Covid-19
Sud-Ouest du 29 juillet 2020
Surveillance, données personnelles : le coronavirus a-t-il fait tomber les barrières ?
NUMÉRIQUE Le Covid a accéléré la numérisation de la société. Des dispositifs intrusifs se sont imposés dans la lutte contre le virus, faisant tomber des digues. Temporairement ?
Le Covid facilite-t-il l’émergence d’une « techno police », comme le pense l’ONG la Quadrature du net, spécialisée dans la défense des libertés informatiques ? © Crédit photo : Gérard Julien/AFP
Une pile d’initiatives. À l’aune du Covid, l’éternel débat entre libertés et sécurité s’est déporté ces derniers mois sur le domaine de la santé. Et de la technologie. Comme souvent, en période de crise la balance a dans un premier temps tendance à pencher vers la sécurité. Il suffit de parcourir les multiples avis et décisions de la Cnil de ces derniers mois, pour mesurer la tentation qui s’est emparée du monde de la « tech ».
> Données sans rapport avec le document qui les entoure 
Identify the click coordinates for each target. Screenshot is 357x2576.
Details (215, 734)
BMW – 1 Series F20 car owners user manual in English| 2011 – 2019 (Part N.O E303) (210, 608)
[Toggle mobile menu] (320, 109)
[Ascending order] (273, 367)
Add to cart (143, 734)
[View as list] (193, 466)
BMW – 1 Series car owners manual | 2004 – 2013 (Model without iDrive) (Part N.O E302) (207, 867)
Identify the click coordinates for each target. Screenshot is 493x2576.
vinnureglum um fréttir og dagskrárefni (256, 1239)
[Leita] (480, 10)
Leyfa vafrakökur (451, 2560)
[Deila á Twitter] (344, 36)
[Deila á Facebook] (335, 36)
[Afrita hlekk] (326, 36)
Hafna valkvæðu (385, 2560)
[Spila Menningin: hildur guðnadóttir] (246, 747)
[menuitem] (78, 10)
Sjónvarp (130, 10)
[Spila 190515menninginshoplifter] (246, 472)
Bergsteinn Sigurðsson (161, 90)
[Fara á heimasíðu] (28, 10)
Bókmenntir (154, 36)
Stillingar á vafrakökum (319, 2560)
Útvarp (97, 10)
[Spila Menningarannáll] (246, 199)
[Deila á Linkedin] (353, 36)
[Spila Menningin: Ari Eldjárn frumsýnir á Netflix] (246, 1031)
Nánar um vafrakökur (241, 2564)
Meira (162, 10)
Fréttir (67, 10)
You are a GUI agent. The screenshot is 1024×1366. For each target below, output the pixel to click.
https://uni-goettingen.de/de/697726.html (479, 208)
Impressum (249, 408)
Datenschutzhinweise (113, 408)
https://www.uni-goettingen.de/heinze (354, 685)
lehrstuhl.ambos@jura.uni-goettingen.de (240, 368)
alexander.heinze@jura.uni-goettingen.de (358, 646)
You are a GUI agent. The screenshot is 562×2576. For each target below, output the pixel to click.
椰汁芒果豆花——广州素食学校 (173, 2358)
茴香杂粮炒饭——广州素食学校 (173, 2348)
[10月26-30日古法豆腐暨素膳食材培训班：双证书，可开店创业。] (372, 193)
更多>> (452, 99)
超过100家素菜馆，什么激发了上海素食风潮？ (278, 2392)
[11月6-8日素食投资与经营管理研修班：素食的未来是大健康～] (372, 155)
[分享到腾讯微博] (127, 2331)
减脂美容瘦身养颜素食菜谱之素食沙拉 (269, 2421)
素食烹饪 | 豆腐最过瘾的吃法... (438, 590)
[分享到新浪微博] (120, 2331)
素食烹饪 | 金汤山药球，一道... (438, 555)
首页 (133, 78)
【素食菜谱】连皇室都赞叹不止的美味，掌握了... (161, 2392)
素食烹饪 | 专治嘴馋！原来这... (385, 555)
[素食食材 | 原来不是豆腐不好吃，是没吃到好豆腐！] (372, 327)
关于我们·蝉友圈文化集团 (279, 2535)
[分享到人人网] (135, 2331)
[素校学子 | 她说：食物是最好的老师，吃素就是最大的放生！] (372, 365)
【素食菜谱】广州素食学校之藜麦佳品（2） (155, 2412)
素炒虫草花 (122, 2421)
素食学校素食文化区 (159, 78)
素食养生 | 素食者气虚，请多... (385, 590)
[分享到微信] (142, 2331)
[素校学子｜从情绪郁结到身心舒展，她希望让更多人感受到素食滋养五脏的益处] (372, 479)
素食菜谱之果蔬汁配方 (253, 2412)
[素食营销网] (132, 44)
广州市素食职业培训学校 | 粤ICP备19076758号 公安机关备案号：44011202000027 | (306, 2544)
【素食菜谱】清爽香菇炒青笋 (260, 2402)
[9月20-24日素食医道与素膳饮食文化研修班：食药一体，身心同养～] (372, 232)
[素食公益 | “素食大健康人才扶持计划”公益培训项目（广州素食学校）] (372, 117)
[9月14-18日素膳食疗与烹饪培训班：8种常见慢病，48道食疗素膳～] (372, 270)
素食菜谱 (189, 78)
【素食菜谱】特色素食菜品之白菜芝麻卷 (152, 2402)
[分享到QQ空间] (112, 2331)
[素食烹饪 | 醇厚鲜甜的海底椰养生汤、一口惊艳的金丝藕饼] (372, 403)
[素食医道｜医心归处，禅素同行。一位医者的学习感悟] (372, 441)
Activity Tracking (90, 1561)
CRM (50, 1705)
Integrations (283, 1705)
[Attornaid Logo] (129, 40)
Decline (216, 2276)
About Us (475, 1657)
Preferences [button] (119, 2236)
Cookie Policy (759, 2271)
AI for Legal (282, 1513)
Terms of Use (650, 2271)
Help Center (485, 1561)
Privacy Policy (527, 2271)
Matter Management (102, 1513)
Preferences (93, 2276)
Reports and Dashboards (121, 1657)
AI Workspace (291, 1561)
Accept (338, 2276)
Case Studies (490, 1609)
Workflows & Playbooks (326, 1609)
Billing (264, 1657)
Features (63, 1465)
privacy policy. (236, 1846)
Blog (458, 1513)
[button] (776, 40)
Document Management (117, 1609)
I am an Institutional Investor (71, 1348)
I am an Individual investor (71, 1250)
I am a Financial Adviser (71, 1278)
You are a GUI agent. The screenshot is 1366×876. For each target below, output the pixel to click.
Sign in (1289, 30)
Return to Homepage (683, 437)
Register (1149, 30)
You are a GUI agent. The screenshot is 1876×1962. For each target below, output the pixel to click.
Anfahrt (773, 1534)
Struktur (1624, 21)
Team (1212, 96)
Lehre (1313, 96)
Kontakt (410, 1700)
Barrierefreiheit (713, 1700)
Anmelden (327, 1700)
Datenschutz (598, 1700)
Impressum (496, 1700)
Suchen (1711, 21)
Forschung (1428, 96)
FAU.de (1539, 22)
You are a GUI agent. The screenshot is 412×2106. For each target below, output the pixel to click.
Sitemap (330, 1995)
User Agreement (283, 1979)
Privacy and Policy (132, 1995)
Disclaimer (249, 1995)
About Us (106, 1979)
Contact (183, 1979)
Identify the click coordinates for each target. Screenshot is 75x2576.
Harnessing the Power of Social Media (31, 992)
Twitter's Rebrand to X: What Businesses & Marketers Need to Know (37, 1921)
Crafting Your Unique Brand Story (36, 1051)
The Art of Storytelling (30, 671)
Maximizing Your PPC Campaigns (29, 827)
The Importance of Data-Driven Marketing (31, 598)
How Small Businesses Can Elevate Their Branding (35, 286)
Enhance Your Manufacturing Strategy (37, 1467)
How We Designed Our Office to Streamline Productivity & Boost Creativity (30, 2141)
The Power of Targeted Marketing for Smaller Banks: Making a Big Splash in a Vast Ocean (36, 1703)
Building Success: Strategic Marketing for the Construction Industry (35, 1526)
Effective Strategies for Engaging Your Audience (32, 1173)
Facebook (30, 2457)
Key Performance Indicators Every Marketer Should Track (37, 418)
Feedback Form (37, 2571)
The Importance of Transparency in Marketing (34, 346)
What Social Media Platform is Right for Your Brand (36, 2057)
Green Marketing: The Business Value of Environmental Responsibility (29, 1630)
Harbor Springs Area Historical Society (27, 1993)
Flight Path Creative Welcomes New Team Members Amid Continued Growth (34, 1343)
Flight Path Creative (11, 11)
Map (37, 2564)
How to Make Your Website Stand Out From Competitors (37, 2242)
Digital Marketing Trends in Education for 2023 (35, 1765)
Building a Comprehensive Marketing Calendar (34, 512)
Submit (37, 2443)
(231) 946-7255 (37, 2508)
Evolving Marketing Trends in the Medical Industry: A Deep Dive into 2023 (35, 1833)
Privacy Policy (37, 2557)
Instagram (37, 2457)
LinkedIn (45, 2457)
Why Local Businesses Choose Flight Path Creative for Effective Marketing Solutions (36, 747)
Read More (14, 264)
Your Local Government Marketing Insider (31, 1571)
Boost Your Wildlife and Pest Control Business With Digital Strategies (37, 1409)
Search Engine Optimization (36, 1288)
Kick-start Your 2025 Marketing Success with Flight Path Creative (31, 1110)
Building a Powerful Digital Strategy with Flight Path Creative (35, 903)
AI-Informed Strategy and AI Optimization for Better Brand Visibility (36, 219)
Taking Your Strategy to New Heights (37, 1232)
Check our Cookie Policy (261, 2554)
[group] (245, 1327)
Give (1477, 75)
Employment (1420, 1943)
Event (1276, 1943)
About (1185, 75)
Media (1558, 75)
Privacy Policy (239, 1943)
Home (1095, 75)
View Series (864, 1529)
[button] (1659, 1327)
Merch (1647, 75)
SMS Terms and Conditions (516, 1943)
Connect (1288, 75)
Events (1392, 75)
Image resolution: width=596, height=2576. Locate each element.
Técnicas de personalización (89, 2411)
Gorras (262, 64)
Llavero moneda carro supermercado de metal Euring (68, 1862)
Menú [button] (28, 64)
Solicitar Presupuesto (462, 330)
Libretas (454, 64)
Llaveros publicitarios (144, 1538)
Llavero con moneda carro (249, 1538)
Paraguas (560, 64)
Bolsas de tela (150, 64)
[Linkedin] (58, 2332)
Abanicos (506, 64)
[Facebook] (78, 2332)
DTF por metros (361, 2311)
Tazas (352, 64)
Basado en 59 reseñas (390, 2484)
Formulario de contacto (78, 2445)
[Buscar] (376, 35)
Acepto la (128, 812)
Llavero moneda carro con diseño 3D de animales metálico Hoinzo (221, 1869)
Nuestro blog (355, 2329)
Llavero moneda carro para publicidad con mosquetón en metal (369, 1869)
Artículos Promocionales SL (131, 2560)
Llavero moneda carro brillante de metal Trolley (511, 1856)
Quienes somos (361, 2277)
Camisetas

Emploi de drones par les forces de l’ordre, parfois sans base légale, pour surveiller les sorties des confinés (plus de 500 interventions en deux mois), caméras thermiques à l’entrée des écoles, reconnaissance faciale pour traquer les récalcitrants au port du masque dans des lieux publics, application de contact tracing, fichiers géants de données de santé…
Nombre de ces dispositifs n’étaient certes pas nouveaux. Mais la crise du Covid a marqué une tentation d’accélération qui semble avoir dans un premier temps submergé les réserves qui autrefois faisaient barrière sur l’application de certaines technologies, notamment de surveillance. Le Covid facilite-t-il l’émergence d’une « techno police », comme le pense l’ONG la Quadrature du net, spécialisée dans la défense des libertés informatiques ?
Quid de l’« effet cliquet » ?
« Sur un plan philosophique, des digues ont été battues en brèche par cette idée de mettre le numérique au service de la lutte contre le Covid. La noble cause ne devait pas se heurter à de grands principes. Les élans à la fois des États et des grands opérateurs ont été un challenge pour les autorités de contrôle de données », relève le sénateur (UDI) Loïc Hervé, membre de la mission de suivi de la loi d’urgence et par ailleurs commissaire à la Cnil.
Bien sûr, la suractivité ces dernières semaines des autorités de régulation (Cnil, Conseil d’État…) est aussi un signe de la vitalité des principes qui régulent l’équilibre entre libertés et sécurité. Reste à savoir, face à une menace appelée à durer, voire à se renouveler, comment notre société appréhendera le fameux « effet cliquet » qui veut qu’en termes de sécurité, les dérogations et accommodements finissent toujours par se pérenniser au moins en partie.